2.2.4.8.1.4. Data transformer
In IoT ecosystems, each partner may (and is likely to) store data in its own (private/local) format. Use of FL requires transformation of appropriate parts of local data into the correct format. This format has to be described as part of the FL configuration, and all participating nodes have to oblige. This may be achieved by node owner providing appropriate transformation component. However, such component can be envisioned as being downloaded from the FL Repository enabler.
2.2.4.8.1.5. Privacy
The component is not yet implemented and the description will be provided in the next release of the documentation.
2.2.4.8.2. Technologies
2.2.4.8.2.1. scikit-learn
A popular machine learning library often used for data preprocessing and transformation, for example encoding labels. It is open source and widely used in the industry.
2.2.4.8.2.2. pyTorch
An open source machine learning framework based on the Torch library, used for applications such as computer vision and natural language processing, primarily developed by Facebook’s AI Research lab (FAIR).
2.2.4.8.2.3. Python
Python is an interpreted high-level general-purpose programming language with a set of libraries. Very popular for data analysis and ML applications.
2.2.4.8.2.4. TensorFlow
A free and open-source software library for machine learning and artificial intelligence. It can be used across a range of tasks but has a particular focus on training and inference of deep neural networks.
2.2.4.8.2.5. Flower
A federated learning framework designed to work with a large number of clients. It is both compatible with a variety of ML frameworks and supports a wide range of devices.
2.2.4.8.2.6. OpenVINO
A free toolkit facilitating the optimization of a deep learning model. It is cross-platform and free to use.
2.2.4.8.2.7. OpenCV
A real-time computer vision library providing already optimized models. It is cross-platform and open-source.
2.2.4.8.2.8. Pailier Encryption, Affine Homomorphic Encryption
Two homomorphic encryption algorithms that will be used to preserve the privacy of the data without affecting the performance of the model. Component: Privacy
2.2.4.8.2.9. FastAPI
A popular web microframework written in Python, FastAPI is known for being both robust and high performing. It is based on OpenAPI (previously Swagger) standards.
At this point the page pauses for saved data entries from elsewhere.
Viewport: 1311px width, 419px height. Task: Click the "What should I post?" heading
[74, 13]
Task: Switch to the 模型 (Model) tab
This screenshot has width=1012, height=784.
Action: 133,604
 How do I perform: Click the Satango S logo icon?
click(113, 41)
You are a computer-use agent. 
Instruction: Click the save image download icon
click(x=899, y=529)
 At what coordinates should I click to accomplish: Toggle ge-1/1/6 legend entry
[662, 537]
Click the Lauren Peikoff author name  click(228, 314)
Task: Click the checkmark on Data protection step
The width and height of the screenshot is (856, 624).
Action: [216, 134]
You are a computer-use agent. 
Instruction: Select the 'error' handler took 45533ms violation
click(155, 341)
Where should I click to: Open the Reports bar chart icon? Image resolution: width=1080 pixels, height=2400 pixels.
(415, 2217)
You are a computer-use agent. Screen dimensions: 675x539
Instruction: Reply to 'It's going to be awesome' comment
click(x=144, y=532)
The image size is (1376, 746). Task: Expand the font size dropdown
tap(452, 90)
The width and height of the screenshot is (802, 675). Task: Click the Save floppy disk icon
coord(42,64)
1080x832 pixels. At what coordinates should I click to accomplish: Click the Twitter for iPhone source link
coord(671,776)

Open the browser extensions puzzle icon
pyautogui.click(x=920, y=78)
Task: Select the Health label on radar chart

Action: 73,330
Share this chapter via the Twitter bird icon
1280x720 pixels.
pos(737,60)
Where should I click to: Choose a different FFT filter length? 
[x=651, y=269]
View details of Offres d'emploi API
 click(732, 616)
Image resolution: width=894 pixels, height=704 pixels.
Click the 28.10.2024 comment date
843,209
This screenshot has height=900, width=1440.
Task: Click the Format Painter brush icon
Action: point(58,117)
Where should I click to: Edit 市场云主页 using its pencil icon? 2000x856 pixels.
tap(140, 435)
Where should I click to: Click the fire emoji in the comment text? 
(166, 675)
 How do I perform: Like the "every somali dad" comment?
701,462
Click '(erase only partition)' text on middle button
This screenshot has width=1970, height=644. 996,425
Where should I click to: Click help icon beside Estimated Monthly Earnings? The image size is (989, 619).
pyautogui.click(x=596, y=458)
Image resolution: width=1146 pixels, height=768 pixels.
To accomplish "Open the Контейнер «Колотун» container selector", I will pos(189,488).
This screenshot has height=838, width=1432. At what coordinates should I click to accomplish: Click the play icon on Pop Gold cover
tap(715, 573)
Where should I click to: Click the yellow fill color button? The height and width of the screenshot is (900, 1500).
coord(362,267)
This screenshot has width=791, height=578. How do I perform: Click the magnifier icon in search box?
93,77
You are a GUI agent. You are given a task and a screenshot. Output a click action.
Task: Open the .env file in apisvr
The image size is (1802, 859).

2.2.4.9. Version control and release
Version control and release details will be provided in the next release of the documentation.
2.2.4.10. Licence
The FL Local Operations is licensed under the Apache License, Version2.0 (the “License”).
You may obtain a copy of the License at: http://www.apache.org/licenses/LICENSE-2.0
2.2.4.11. Notice (dependencies)
Dependency list and licensing information will be provided before the first major release.